School doesn’t start until September 7, but the day is one of training and staff activity, which will all be affected. The enrollment office will be empty and any activities scheduled for that day will have to be cancelled. According to Harman, almost no personnel will be at the schools on that day.
The district is also shutting down halfway through a school day at an undecided day between January and February, creating an unscheduled half-day. In the time freed by this half-day, the teacher’s union and the district may go to Olympia to take their concerns before the State Legislature.
Originally the teacher’s union called for both shut-down days to be during the school year, according to Executive Director Glenn Bafia, but the district decided to hold one instead before the beginning of the year. “August 31 was the day we felt worked best… to limit the impact on the kids.”
School districts all over the state are coming up with similar solutions to the budget problems facing their individual districts. Some are absorbing the funding cut through the unpaid shut-down days only rather than cut the salary of workers.
Having been cut $4 million, the Seattle district didn’t feel that this would be an effective solution. “We did not feel that, given the reductions we’ve already made over the last three years, we could just simply… backfill for this loss in state revenues.”

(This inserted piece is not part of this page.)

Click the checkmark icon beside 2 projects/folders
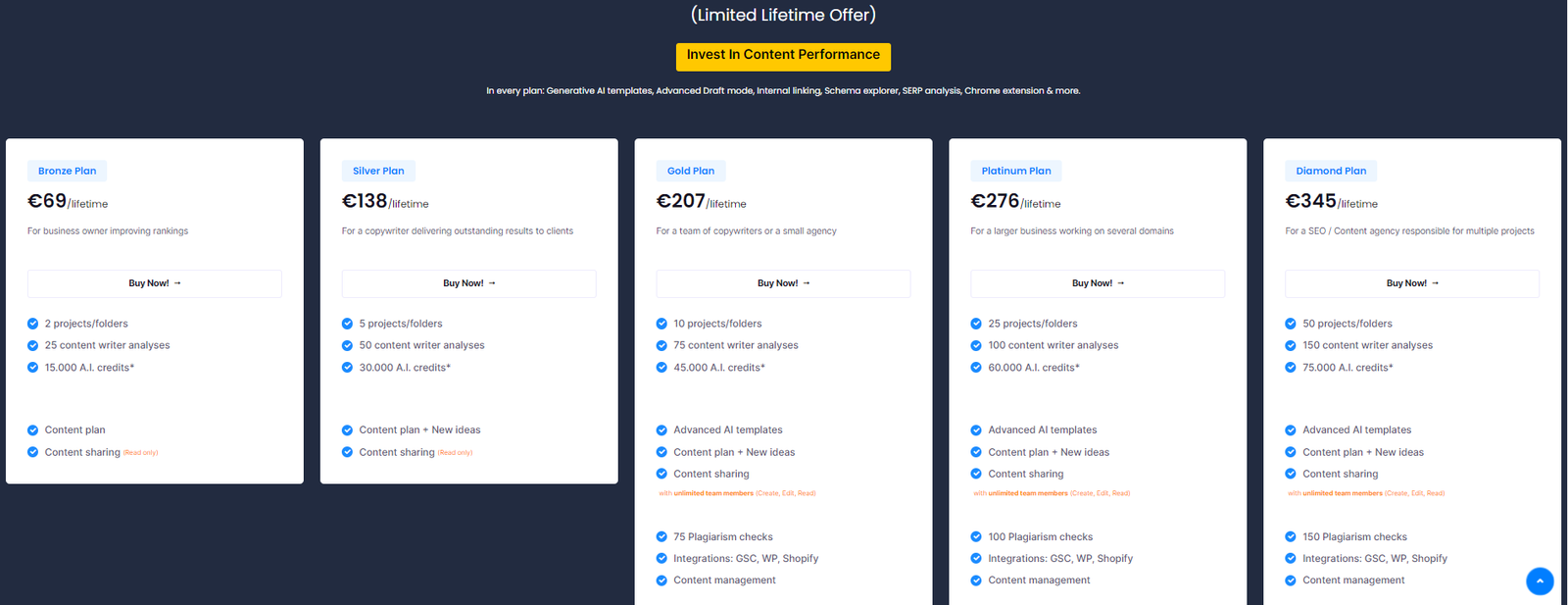33,324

The district has drawn up a possible agreement to extend to the classified staff, the teaching assistants and secretaries, who are part of the Seattle Education Association. Representatives of the classified staff will vote on possible participation in this furlough.
Luckily for teachers, the budget cut won’t hurt their salaries too badly. Before this newest cut in the education funding, both were scheduled to get a 1 percent raise. Taking that raise into account, this budget cut will negate that raise, so the maximum cut any teacher will receive is 1 percent.
The district’s pact with the Seattle Education Association is still tentative; the Association will be voting to make this agreement official on August 9.